Review of Push

Push (2009)
6/10
Great until the last 5 minutes
17 February 2010
Warning: Spoilers
There are a lot of things you need to know about this movie. One is that very little of the plot makes any sense. Seriously, you really mustn't try to follow what's going on, or work out who's on which side, or who in the hell that English woman is supposed to be. If you start trying to apply concepts like 'logic' and 'causation' to this movie, your brains will start to dribble out of your ears in a terribly messy way. It's better to just sit back and enjoy the ride.

And what a ride it is. The movie is set in Hong Kong, which has never looked more weird or more wonderful. Every shot drips with atmosphere, every individual scene is memorable. And as for the action scenes... well, these are some of the best fight scenes I can recall in a recent movie. All the characters have some kind of super power, and just for once they get to use them in imaginative ways - guns that really can shoot round corners, guys being dragged along the ceiling, and much more.

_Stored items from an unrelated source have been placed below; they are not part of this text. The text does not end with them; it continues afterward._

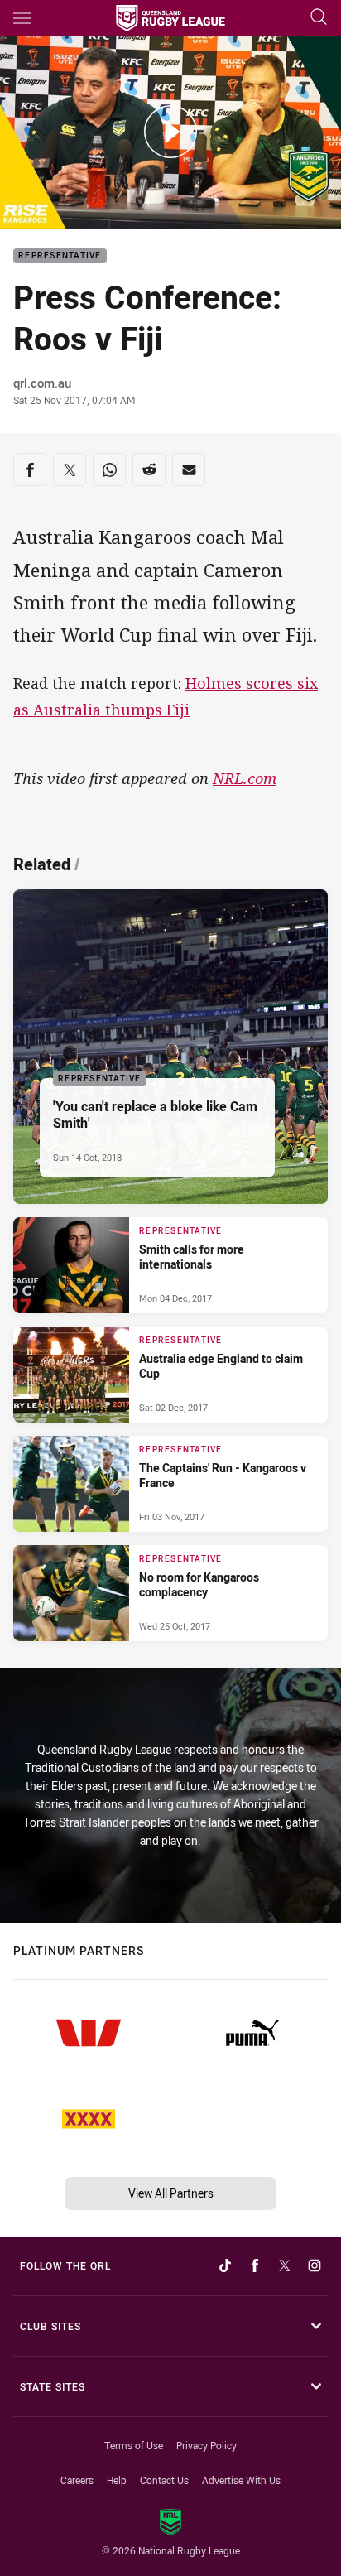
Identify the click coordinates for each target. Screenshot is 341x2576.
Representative (60, 256)
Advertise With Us (241, 2480)
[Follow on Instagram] (314, 2265)
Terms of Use (133, 2445)
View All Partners (171, 2193)
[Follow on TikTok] (225, 2265)
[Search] (319, 17)
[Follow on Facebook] (255, 2265)
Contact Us (164, 2480)
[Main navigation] (22, 18)
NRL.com (244, 778)
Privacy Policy (206, 2445)
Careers (77, 2480)
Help (117, 2480)
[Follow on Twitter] (284, 2265)
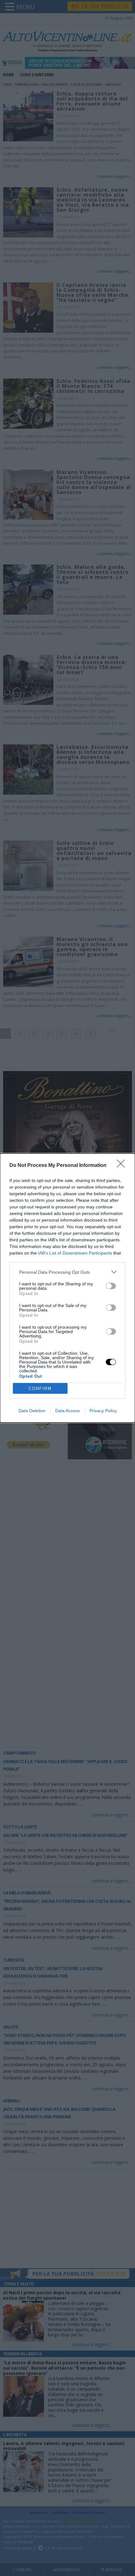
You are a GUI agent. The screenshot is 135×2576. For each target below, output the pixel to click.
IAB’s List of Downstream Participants (75, 1252)
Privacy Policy (103, 1410)
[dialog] (67, 1288)
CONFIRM (40, 1388)
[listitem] (67, 1272)
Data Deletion (32, 1410)
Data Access (67, 1410)
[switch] (111, 1286)
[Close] (123, 1166)
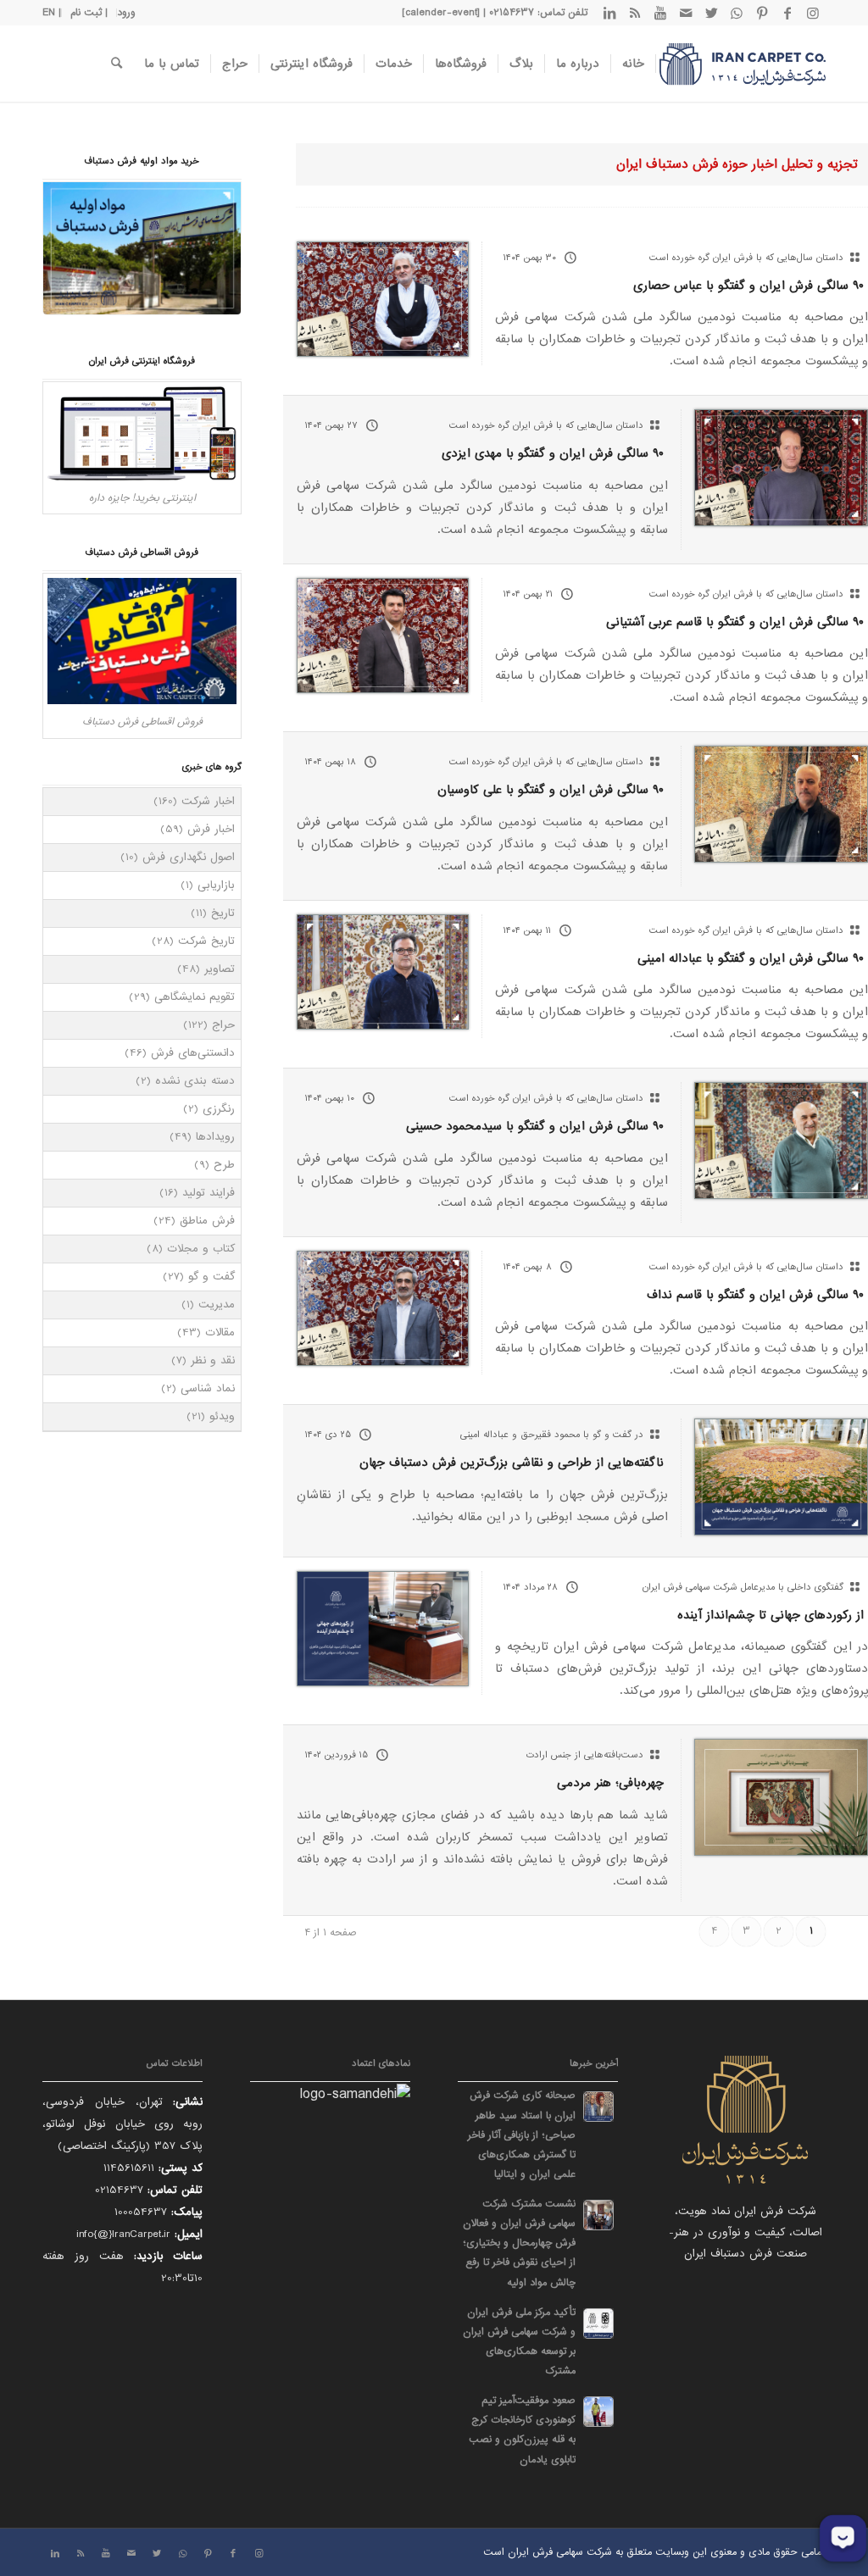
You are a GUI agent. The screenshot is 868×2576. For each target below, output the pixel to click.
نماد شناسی (208, 1388)
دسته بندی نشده (195, 1081)
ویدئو (222, 1416)
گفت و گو (211, 1277)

Mind you, the strength and the type of super power varies more or less according to what the plot says it should do, but that's another of those things you shouldn't worry too much about. The ride is fun, and it works better if you check your common sense in at the door. And try not to notice that most of these people can't act for toffee. Chris Evans is OK but instantly forgettable, as usual, and Dakota Fanning is all right, but everyone else is pretty poor. Again, it doesn't really get in the way of the fun.

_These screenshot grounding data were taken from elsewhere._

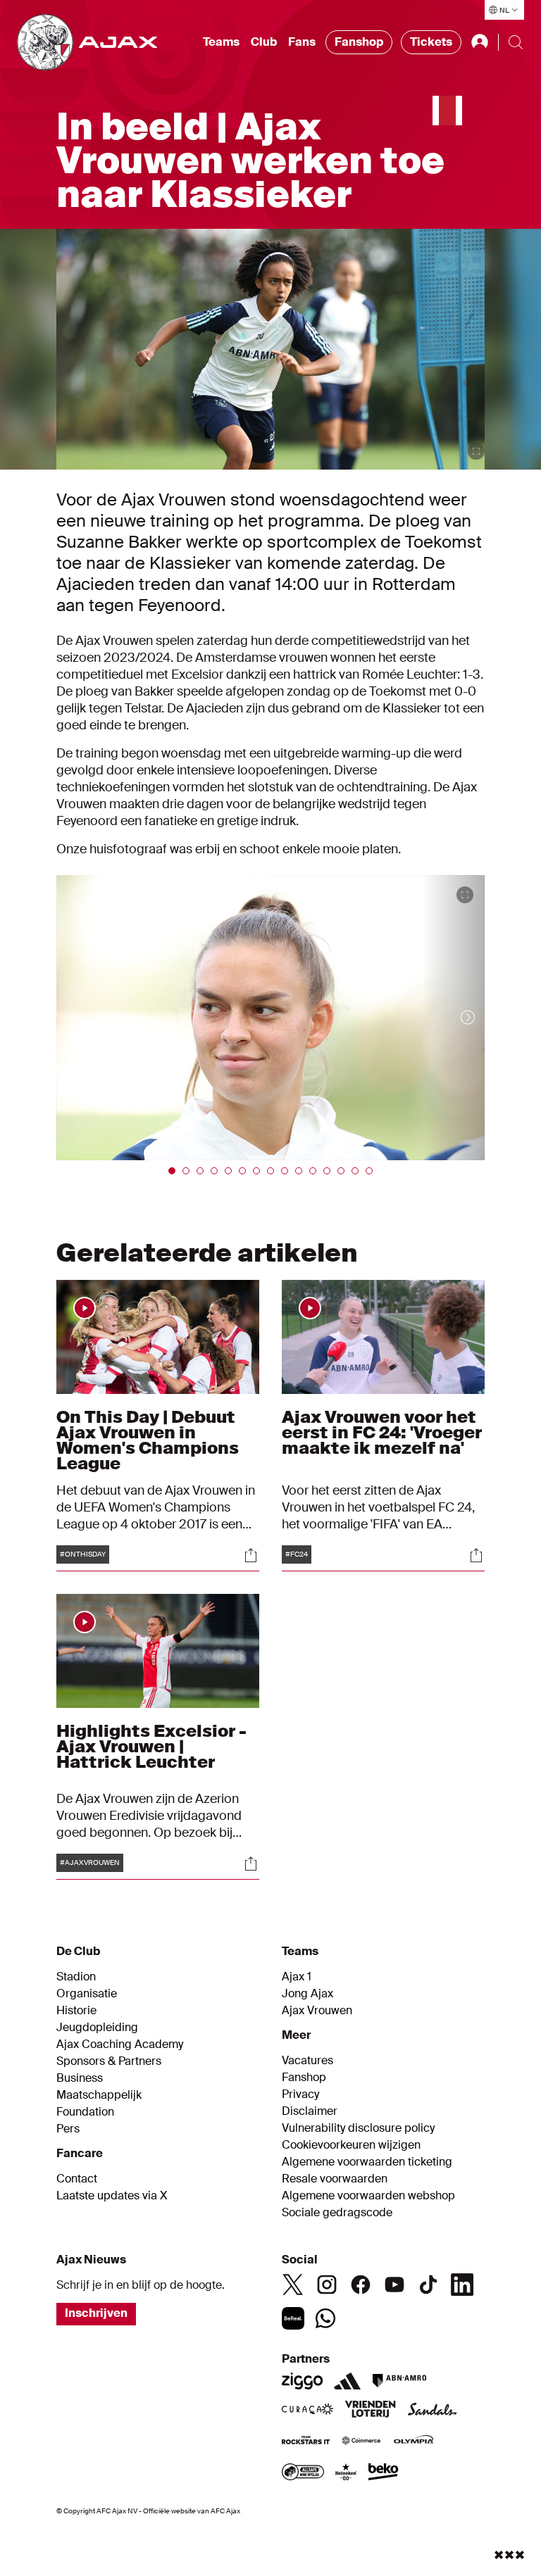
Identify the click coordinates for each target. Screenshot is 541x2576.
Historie (76, 2011)
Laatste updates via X (112, 2196)
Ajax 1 (296, 1977)
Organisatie (86, 1994)
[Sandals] (432, 2410)
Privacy (300, 2094)
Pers (68, 2129)
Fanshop (359, 41)
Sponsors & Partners (108, 2061)
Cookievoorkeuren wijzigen (351, 2145)
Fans (302, 41)
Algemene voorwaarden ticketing (367, 2162)
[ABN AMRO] (399, 2381)
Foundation (85, 2112)
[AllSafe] (303, 2473)
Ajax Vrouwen (317, 2011)
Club (264, 41)
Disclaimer (309, 2111)
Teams (221, 41)
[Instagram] (327, 2284)
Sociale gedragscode (337, 2213)
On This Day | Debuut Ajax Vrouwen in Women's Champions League (147, 1440)
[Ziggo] (302, 2381)
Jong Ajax (307, 1994)
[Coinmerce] (361, 2441)
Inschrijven (96, 2313)
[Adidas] (347, 2381)
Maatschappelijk (99, 2095)
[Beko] (383, 2473)
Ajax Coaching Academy (119, 2044)
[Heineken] (346, 2473)
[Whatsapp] (325, 2318)
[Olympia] (413, 2441)
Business (79, 2078)
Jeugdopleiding (97, 2028)
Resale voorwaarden (334, 2179)
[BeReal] (293, 2318)
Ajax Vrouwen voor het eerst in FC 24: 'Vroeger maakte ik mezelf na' (382, 1432)
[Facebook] (360, 2284)
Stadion (76, 1977)
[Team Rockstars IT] (306, 2441)
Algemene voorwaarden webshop (368, 2196)
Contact (76, 2179)
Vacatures (307, 2061)
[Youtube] (394, 2284)
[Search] (515, 42)
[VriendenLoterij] (370, 2410)
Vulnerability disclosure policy (358, 2128)
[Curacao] (307, 2411)
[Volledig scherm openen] (476, 451)
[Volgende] (454, 1017)
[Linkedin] (462, 2284)
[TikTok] (428, 2284)
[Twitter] (293, 2284)
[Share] (250, 1555)
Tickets (431, 41)
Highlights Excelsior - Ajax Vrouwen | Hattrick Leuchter (151, 1746)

What does, though, is the ending. I won't say too much about what happens because.. well, nothing much happens. This isn't your ambiguous ending, as in The Good, The Bad And The Ugly or the original Italian Job. This is an ending where literally NOTHING of any importance is resolved. The big bad is still around, Dakota's mum still hasn't been rescued - despite us being told that if she wasn't saved right now, she would die - the main Chinese baddies and that English woman are still knocking about somewhere, and it's not so much an ending that is sequel-friendly as one that needs a sequel to give even a little sense of satisfaction or closure. Any movie, even if it's definitely going to have a sequel, needs some kind of closure at the end, but this has none, and that's deeply frustrating. It also leaves the nasty taste of studio meddling in the mouth, of a bunch of men in suits who decided that everything had to be left open for the next, highly profitable episode. It's a shame that such an unusual, individual movie should end in such a cynical way.